Requirements: poly1305aes_athlon must be run on an x86 CPU (for example, the Athlon XP). It sets the CPU's floating-point mode to extended-precision round-to-nearest; programs must not assume that the floating-point mode is preserved by function calls.
Here are the poly1305aes_athlon files:
If you want to know how fast the code is, see my separate page of speed tables. If you want a rough idea of how the code works, see the original Poly1305-AES paper, Section 4. If you want to know what improvements are possible in poly1305aes_athlon, read the rest of this page.
My original Athlon AES code (October 2004, summarized in the Poly1305 paper) took about 100 fewer cycles using large tables. The aes_ppro code takes about 70 fewer cycles using small tables. But those implementations (and every other AES implementation I've seen!) have input-dependent Athlon timings, notably because of address-dependent restrictions on two loads in the same cycle, as discussed in my paper on cache-timing attacks.
The potential workaround suggested in my paper would have required large tables. I instead decided to try putting all loads and stores into Athlon execution unit #0. That unit can't do more than one load/store operation in a cycle. (I allowed another unit to do a load/store if the address was input-independent and the previous load/store address was also input-independent.)
I arranged all instructions into groups of 3, with the load/store instructions first in each group; this required inserting some no-ops. I then arranged the groups of 3 into aligned 16-byte chunks, extending instructions by one or two bytes to exactly fill 16 bytes, and adding 3 no-ops if necessary.
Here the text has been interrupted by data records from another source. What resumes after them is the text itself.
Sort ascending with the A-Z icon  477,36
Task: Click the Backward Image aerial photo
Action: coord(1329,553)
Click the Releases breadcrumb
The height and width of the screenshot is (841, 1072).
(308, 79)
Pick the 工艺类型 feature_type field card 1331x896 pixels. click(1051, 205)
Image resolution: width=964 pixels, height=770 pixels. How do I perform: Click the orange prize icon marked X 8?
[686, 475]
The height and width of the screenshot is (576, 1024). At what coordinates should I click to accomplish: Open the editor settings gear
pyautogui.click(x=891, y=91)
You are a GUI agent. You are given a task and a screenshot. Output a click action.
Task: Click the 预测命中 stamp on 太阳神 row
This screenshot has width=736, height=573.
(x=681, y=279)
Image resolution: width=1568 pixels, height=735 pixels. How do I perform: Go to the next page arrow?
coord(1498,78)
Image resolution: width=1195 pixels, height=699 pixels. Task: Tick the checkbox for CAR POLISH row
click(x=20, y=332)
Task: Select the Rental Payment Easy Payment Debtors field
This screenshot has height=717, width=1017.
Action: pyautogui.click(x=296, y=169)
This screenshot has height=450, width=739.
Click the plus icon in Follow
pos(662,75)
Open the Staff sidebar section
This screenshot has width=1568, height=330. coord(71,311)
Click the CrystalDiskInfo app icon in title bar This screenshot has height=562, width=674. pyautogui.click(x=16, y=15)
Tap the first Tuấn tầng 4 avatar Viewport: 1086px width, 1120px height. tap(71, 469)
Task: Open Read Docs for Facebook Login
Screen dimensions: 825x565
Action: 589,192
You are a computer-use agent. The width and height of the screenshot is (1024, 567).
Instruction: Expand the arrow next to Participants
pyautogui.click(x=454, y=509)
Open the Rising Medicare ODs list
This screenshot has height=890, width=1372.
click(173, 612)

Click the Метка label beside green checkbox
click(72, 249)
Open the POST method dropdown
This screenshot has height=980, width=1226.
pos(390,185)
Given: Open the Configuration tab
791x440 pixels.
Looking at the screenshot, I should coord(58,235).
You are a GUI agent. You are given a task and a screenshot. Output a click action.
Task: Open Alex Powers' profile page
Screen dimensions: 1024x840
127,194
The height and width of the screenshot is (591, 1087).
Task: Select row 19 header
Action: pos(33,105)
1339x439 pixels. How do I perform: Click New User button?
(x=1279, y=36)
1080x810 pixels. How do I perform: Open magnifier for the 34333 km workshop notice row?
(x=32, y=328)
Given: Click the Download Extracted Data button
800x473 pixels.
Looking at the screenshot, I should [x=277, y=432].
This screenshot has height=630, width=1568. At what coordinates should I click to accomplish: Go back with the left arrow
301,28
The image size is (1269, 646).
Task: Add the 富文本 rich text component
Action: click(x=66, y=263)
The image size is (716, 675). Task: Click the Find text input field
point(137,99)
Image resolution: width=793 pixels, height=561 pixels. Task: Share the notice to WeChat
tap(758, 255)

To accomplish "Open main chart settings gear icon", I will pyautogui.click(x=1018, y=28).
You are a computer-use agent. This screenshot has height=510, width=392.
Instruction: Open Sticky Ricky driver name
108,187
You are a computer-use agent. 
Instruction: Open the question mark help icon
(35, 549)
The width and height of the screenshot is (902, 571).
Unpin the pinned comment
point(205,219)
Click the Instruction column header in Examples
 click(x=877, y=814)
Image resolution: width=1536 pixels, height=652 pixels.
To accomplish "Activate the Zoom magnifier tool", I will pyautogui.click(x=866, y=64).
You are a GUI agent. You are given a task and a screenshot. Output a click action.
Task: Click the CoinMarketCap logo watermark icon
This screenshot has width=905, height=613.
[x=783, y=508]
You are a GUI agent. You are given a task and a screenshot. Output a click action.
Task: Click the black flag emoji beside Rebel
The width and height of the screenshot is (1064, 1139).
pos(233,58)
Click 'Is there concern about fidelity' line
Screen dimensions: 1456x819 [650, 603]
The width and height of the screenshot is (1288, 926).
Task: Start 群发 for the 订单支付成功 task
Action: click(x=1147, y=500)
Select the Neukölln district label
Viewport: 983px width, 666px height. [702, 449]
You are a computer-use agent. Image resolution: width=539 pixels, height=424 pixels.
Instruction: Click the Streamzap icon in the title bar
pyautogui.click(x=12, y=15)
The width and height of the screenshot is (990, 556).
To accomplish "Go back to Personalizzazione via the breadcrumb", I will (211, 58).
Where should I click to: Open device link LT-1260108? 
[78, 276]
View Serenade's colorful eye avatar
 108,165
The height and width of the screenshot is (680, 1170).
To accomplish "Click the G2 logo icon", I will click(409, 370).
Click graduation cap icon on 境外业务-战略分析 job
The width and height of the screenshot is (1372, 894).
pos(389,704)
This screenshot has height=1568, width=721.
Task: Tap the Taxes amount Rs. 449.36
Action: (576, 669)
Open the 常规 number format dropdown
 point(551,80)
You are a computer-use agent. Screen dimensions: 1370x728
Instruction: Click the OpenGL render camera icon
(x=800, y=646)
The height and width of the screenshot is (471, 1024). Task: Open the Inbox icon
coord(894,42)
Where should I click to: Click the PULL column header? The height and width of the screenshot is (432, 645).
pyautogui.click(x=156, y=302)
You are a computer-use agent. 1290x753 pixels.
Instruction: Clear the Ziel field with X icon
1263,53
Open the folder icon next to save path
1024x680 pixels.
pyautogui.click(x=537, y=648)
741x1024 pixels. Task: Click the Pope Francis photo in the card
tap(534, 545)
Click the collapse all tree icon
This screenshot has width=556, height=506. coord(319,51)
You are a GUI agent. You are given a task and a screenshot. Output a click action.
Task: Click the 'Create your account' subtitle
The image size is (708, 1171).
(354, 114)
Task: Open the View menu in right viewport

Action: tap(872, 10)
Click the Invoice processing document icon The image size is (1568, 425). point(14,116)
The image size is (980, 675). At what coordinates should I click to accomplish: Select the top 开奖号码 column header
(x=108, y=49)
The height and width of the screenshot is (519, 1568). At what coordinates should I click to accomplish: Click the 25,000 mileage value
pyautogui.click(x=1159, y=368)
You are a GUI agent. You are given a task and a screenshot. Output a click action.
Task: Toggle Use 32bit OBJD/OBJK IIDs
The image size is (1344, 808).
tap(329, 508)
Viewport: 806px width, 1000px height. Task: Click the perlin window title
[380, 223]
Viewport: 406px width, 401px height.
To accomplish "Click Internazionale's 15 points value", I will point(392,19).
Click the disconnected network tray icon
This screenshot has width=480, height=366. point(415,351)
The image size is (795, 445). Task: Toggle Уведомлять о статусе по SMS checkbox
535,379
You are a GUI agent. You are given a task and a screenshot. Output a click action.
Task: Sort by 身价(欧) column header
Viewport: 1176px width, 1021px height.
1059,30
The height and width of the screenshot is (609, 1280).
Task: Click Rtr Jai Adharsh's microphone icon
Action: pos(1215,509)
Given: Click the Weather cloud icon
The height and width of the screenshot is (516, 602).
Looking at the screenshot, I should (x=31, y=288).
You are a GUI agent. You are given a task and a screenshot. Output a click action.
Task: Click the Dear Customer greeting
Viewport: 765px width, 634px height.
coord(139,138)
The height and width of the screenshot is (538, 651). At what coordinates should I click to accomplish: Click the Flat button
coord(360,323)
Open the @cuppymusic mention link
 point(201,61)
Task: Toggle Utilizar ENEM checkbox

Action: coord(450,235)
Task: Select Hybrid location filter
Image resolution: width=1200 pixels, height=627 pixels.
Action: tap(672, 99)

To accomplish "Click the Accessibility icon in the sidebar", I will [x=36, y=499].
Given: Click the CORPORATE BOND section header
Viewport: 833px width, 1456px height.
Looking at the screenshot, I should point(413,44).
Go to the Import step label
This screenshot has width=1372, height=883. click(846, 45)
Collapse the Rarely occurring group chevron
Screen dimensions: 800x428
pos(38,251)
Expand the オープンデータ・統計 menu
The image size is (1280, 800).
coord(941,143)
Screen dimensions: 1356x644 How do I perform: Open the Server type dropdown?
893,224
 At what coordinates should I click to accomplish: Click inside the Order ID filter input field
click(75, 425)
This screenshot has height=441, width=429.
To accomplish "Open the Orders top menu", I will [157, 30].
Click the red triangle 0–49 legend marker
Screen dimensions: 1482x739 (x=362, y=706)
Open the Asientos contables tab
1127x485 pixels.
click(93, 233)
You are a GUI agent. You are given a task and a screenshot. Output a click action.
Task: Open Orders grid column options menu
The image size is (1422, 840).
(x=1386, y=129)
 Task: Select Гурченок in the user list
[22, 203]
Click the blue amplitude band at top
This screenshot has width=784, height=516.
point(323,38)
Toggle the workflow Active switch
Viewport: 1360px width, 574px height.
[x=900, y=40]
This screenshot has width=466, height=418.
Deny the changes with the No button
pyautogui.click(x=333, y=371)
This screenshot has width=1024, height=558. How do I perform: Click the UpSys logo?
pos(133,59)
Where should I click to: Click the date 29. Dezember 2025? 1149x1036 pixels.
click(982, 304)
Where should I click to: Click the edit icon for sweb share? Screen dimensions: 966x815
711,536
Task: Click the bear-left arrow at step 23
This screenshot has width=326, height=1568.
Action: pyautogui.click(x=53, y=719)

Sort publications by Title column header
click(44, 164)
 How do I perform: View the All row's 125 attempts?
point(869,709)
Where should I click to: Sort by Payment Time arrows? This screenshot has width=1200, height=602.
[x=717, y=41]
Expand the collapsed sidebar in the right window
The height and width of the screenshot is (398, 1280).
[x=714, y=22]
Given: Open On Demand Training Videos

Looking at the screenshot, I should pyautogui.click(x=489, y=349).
My extensions were a 1-byte irrelevant DS prefix and a 2-byte irrelevant CS DS prefix; experiments indicate that the Athlon can decode these for free, but can't decode a third irrelevant prefix for free. (Future plan: change 1-byte immediates into 4-byte immediates.) I used 0x90 for a 1-byte no-op, 0x66 0x90 for a 2-byte no-op, and various LEAs for 3-byte and 4-byte no-ops.
I could probably make the code substantially faster if AMD did a better job of documenting the Athlon.